== RECORD EXCERPTS ==
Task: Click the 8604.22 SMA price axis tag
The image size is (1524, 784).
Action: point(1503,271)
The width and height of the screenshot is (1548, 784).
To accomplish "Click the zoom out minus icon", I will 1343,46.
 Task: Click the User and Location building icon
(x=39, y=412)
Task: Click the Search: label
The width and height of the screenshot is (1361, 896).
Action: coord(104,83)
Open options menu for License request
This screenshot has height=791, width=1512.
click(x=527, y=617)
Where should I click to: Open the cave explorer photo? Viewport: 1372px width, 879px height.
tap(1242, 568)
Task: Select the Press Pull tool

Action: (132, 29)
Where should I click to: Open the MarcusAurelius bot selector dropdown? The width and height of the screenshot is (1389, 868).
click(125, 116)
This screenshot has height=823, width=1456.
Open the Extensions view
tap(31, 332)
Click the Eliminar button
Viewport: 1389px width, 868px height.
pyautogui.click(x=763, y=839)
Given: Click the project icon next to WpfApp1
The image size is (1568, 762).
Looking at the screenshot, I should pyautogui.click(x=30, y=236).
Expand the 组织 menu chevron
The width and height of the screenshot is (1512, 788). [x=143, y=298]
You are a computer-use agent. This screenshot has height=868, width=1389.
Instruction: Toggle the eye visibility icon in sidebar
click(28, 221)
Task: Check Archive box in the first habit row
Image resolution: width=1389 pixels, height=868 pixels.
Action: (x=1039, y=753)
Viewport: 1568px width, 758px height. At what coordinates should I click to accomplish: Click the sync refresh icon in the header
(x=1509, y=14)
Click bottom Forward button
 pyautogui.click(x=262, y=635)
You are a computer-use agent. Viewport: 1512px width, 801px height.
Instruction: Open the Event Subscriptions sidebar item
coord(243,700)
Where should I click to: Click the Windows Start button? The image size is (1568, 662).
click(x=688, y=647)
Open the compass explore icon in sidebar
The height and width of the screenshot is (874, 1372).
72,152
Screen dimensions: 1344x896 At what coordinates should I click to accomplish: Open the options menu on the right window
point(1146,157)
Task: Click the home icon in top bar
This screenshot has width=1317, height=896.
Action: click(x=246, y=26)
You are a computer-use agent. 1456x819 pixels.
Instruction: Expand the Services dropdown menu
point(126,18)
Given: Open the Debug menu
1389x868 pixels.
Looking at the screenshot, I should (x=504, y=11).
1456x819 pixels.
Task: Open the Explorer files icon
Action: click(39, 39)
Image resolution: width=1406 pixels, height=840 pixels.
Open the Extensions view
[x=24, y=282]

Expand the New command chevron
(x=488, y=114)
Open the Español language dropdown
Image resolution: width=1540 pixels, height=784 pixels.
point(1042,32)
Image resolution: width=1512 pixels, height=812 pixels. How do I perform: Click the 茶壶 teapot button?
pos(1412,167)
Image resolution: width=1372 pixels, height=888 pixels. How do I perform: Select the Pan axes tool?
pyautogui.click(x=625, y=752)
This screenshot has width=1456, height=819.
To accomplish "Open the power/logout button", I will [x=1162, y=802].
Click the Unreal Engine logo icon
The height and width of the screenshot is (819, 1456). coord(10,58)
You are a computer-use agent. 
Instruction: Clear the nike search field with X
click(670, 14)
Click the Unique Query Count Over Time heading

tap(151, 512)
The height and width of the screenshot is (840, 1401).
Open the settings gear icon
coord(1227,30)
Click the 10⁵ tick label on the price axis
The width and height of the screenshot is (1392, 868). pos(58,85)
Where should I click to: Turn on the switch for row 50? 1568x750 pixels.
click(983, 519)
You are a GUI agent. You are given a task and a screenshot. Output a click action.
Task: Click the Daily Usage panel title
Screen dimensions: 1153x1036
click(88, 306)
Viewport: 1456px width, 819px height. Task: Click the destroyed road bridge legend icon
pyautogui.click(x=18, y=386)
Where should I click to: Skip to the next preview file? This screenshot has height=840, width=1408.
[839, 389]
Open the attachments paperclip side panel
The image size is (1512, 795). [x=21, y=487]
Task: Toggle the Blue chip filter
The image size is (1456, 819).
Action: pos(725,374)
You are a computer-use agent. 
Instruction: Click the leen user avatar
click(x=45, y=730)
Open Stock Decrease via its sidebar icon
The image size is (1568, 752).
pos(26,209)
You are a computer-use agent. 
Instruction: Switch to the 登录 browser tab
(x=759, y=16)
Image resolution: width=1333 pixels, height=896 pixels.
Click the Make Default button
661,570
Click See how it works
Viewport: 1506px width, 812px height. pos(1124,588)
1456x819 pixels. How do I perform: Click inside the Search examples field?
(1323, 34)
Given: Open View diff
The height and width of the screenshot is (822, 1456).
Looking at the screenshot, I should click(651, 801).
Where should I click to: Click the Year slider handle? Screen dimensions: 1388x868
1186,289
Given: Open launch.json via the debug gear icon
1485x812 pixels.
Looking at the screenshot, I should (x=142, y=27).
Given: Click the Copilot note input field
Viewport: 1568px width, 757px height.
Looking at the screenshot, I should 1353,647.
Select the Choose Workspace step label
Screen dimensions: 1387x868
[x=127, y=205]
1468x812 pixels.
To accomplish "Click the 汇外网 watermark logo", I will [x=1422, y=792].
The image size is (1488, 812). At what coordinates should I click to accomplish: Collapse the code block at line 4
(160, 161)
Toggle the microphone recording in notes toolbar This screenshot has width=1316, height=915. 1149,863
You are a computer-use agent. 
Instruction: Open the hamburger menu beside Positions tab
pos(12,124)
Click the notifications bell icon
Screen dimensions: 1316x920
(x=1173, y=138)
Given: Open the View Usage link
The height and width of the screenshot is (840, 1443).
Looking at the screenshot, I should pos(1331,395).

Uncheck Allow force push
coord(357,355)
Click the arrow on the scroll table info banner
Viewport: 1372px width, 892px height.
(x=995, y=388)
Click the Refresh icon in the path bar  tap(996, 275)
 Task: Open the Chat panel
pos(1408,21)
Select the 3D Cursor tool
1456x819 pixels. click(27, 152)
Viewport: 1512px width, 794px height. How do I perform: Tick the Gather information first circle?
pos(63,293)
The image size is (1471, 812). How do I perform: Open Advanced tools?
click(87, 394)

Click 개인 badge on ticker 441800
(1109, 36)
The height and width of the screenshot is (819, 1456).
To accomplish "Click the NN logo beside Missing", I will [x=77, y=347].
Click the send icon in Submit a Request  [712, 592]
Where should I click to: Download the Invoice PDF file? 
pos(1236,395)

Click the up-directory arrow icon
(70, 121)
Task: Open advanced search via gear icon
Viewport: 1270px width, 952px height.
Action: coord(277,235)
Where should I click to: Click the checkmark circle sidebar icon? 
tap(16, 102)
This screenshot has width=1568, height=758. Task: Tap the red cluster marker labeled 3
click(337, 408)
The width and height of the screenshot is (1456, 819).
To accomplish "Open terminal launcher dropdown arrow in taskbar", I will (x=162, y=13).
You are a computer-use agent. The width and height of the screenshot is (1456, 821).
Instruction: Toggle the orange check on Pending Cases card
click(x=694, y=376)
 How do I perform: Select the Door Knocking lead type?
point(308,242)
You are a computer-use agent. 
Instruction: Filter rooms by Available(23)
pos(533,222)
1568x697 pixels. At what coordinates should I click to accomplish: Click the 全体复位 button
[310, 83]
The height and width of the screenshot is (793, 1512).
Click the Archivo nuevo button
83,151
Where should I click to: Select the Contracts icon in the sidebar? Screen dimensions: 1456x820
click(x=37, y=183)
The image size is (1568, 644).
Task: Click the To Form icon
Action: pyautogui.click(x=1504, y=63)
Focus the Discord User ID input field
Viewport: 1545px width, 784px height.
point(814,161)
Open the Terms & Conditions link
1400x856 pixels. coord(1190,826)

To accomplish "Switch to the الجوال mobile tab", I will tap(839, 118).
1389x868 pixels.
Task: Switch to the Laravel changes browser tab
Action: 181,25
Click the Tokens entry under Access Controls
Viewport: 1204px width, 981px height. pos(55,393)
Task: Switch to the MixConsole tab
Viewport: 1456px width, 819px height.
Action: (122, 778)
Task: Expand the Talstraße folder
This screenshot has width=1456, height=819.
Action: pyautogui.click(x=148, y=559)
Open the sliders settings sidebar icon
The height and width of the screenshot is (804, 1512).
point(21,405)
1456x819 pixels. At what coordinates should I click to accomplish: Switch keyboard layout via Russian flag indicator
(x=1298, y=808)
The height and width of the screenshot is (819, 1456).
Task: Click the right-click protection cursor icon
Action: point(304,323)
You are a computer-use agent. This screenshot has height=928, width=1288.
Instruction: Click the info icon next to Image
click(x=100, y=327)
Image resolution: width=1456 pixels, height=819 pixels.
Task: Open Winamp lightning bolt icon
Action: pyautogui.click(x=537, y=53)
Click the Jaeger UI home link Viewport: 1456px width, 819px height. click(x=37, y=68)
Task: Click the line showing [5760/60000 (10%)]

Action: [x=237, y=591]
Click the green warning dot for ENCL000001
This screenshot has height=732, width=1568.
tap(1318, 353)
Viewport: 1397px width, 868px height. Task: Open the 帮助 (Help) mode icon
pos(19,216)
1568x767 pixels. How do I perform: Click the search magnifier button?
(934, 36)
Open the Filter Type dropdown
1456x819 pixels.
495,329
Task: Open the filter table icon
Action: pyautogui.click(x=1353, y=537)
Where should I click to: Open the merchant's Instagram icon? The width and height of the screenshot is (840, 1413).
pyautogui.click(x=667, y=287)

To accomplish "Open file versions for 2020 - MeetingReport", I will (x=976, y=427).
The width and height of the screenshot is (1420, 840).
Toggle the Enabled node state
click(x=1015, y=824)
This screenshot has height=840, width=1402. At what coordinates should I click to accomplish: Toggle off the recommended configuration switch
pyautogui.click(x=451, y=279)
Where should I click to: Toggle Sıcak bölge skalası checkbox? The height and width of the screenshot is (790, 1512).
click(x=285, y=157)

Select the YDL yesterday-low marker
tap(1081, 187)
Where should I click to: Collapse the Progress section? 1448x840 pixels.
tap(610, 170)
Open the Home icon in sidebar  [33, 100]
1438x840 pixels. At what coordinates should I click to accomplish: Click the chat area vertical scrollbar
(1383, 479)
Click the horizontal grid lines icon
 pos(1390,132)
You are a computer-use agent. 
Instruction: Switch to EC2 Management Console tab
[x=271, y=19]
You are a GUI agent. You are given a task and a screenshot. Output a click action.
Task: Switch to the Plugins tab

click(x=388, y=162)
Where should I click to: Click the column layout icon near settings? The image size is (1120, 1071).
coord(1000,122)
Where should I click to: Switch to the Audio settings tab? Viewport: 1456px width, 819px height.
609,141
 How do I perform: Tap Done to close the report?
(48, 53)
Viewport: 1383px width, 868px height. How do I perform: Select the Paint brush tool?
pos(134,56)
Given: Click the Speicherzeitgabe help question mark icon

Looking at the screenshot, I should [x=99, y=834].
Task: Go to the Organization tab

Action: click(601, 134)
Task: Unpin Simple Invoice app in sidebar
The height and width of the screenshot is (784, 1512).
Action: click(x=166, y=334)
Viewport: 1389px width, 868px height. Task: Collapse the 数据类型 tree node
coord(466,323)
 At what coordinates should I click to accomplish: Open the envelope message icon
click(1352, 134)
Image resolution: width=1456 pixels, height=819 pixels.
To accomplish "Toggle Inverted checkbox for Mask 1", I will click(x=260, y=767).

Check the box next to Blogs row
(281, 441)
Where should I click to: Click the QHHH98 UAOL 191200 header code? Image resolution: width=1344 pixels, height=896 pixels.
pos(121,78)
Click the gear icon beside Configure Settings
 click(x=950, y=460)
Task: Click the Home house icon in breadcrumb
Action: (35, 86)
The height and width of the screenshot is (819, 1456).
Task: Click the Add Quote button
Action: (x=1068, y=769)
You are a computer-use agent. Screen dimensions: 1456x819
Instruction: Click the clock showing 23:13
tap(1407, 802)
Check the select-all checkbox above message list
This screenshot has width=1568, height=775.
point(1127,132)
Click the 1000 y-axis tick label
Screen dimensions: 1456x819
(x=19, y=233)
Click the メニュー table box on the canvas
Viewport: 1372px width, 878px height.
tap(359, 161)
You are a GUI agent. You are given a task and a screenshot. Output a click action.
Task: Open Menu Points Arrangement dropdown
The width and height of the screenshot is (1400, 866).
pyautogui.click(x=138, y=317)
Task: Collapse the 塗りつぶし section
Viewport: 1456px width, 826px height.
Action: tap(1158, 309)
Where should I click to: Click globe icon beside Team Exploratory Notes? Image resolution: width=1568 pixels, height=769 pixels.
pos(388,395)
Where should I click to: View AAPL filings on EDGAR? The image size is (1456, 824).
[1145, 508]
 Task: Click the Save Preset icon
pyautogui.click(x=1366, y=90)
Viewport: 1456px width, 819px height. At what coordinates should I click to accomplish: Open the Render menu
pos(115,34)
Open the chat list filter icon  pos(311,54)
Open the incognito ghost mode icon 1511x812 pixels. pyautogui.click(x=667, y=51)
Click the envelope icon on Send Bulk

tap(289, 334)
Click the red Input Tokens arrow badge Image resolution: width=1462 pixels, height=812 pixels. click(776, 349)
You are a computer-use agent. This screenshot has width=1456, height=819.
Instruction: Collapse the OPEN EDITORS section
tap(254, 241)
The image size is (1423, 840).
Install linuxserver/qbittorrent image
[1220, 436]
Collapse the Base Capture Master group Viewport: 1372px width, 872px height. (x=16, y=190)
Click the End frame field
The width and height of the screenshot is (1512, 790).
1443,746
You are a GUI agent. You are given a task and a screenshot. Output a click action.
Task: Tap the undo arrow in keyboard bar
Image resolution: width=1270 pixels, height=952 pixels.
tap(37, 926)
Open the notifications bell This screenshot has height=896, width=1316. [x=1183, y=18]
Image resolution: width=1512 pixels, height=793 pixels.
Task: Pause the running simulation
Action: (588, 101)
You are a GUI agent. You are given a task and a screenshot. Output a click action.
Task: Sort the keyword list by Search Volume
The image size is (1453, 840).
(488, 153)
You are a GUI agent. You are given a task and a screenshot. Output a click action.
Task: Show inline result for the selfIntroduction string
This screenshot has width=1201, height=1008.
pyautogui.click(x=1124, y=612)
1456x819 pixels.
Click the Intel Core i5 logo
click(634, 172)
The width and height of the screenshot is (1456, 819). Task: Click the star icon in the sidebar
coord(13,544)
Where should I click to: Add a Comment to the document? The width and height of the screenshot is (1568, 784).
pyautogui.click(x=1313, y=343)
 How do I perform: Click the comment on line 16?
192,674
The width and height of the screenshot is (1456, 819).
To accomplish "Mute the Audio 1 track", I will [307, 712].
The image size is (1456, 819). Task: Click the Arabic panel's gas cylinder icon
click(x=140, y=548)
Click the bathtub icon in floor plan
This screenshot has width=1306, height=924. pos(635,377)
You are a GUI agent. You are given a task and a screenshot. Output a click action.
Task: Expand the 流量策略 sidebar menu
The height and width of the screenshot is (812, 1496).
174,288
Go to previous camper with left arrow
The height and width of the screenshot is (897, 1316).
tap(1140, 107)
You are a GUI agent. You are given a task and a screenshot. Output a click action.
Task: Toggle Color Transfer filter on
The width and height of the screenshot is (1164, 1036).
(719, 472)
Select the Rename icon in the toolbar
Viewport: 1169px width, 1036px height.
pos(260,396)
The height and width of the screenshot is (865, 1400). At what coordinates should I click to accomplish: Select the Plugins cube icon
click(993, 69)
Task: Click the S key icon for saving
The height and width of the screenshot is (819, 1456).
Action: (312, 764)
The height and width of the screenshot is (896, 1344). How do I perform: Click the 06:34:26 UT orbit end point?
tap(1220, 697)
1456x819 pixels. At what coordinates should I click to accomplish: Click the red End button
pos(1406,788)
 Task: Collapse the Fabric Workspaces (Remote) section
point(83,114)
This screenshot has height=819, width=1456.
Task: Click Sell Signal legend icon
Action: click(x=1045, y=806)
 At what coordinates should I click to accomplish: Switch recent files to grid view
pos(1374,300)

== TASK STATEMENT ==
Using the entries above, tally how many lines have the word "Usage" in them; write the number and nothing more.

== SOLUTION FOR THIS TASK ==
2